A great moral responsibility attaches to some one for this crime against humanity. We will not stop to discuss how the policy of keeping the insane at home instead of in state institutions. It is sufficient that they were kept on the poor farm. Why were they not cared for? Who is to blame for the shocking barbarity of leaving nine unfortunate human beings unable to take care of themselves alone in a building to perish like so many rats? To burn up at 10 o'clock, the early part of the evening. It is highly probable that the fire had been smoldering for some time before it burst out. A sane person might likely have smelled fire and investigated before retiring. Possibly lives might have been lost even if proper precaution had been taken. This has occurred in other asylum fires. But then there would have been no cause for the universal indignation that is expressed at the utter lack of care in looking out for the unfortunates in Boone county. If economy was the reason the purpose has been accomplished--the insane are burned up and will no longer cost the county anything. This is cheaper than hiring some one to take charge of them but arouses a cry of indignation from every corner of the land. We wish the man or men that are responsible for leaving these unfortunates alone with less care than is given so many cattle (for fires are carefully kept out of the stable) could see the comments that are being made all over the country in the press. It will not mend matters but may cause a little remorse. Locking the stable door after the horse is stolen is of little use.

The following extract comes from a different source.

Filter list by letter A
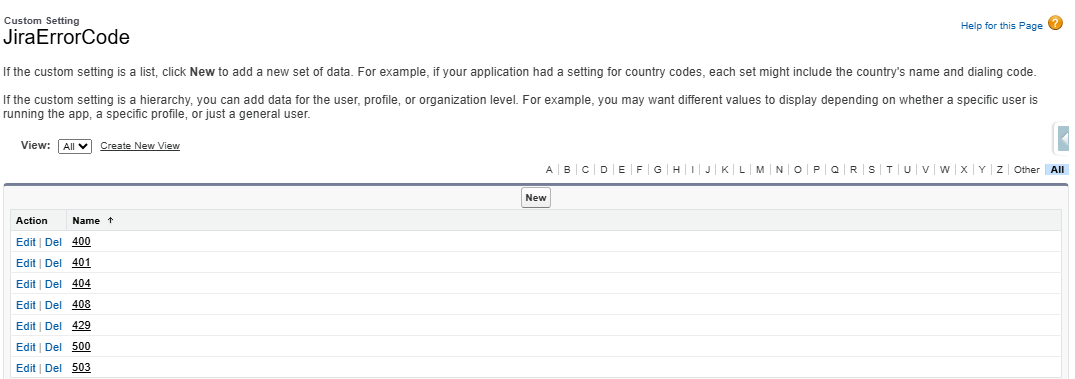The height and width of the screenshot is (379, 1075). point(549,169)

The criminal carelessness is largely chargeable upon the board of supervisors for the method of taking care of the insane. We do not wish to single out the present board, for they probably did the same as has been done for years, but the whole method is wrong. The management of the poor farm is peddled out to the lowest bidder, the man that will do it the cheapest, regardless of fitness for the place. It is possible that the present steward of the poor farm, who left nine people that the proper tribunal said were not competent to take care of themselves alone to perish, did just what his predecessors had done before him. That does not make it less reprehensible. The tragedy is a blot on Boone county that can never be justified and must meet the condemnation of every humane man.

Boone County Democrat, Jan. 24, 1894

The grand jury visited the poor farm last week and has made the following report:

We, the grand jury, after visiting the county poor farm found its condition as satisfactory as could reasonably be expected under the circumstances. There are a few things in our judgment absolutely needed. One is that more room and better facilites for the comfort and care of the inmates should be provided. That there should be a better system of ventilation in the insane department. We think the sanitary condition not very good. Think it could be kept warm and yet supplied with plenty of fresh air. We found the same needs in the men's department, not so bad as to ventilation, but as to heating still worse. The only way the upper rooms can be warmed is from stoves in the lower rooms, the heat passing up through a hole in the floor so that in very cold weather it would be impossible to keep these upper rooms warm and the foul air from the lower rooms fills the rooms above. There are some of the inmates who are in need of medical help and appliances which the county should provide. While we favor economyin the management of the county poor house, we think it not good policy to economize at the expense and health and comfort of its unfortunate inmates.

Jackson Hull,
Foreman of the Grand Jury

Note: Variations in spelling of names are as per the nwspaper articles.